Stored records
------------------------------------

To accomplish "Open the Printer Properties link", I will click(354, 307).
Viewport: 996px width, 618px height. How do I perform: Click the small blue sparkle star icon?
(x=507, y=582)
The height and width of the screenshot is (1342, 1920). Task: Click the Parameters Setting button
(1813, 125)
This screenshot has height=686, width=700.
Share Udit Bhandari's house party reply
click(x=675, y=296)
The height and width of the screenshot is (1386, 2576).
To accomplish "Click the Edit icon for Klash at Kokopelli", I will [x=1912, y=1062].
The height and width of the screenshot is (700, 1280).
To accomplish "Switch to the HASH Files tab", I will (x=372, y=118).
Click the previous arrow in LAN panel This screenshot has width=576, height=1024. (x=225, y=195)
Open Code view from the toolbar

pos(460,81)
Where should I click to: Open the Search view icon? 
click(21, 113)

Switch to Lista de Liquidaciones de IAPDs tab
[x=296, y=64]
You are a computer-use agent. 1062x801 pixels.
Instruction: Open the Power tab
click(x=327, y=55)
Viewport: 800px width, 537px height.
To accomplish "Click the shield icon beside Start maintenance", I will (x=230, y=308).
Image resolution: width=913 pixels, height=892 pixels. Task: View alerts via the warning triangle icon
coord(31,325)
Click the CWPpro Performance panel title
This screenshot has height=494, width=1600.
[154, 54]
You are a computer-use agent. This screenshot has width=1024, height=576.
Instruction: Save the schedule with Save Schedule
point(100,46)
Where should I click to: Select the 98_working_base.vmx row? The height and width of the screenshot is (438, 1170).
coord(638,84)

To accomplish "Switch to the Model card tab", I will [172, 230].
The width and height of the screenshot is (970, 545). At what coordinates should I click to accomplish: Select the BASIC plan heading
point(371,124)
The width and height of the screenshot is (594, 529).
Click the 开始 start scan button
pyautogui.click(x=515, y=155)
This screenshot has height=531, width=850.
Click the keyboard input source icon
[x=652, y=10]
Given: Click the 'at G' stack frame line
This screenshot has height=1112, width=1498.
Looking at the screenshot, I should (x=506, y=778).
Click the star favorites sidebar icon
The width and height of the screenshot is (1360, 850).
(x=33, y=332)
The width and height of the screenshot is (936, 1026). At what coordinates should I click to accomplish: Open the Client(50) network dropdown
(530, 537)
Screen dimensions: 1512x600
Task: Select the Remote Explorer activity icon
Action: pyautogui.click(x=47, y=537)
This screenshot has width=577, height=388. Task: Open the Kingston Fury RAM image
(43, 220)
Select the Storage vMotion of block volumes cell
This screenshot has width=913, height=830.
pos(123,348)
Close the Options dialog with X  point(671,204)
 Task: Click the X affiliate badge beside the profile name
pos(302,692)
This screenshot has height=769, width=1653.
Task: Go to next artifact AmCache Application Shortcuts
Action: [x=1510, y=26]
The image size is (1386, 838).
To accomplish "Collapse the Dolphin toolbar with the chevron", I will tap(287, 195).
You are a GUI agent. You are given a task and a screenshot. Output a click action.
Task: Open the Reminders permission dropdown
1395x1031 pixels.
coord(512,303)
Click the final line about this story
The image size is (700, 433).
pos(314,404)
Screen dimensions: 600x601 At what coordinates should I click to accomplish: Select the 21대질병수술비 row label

------------------------------------

TASK REQUIREMENTS: The word to look for is "computer"; copy out every line of the entries that holds it.

THE COMPLETED TASK:
You are a computer-use agent. 1062x801 pixels.
You are a computer-use agent. This screenshot has width=1024, height=576.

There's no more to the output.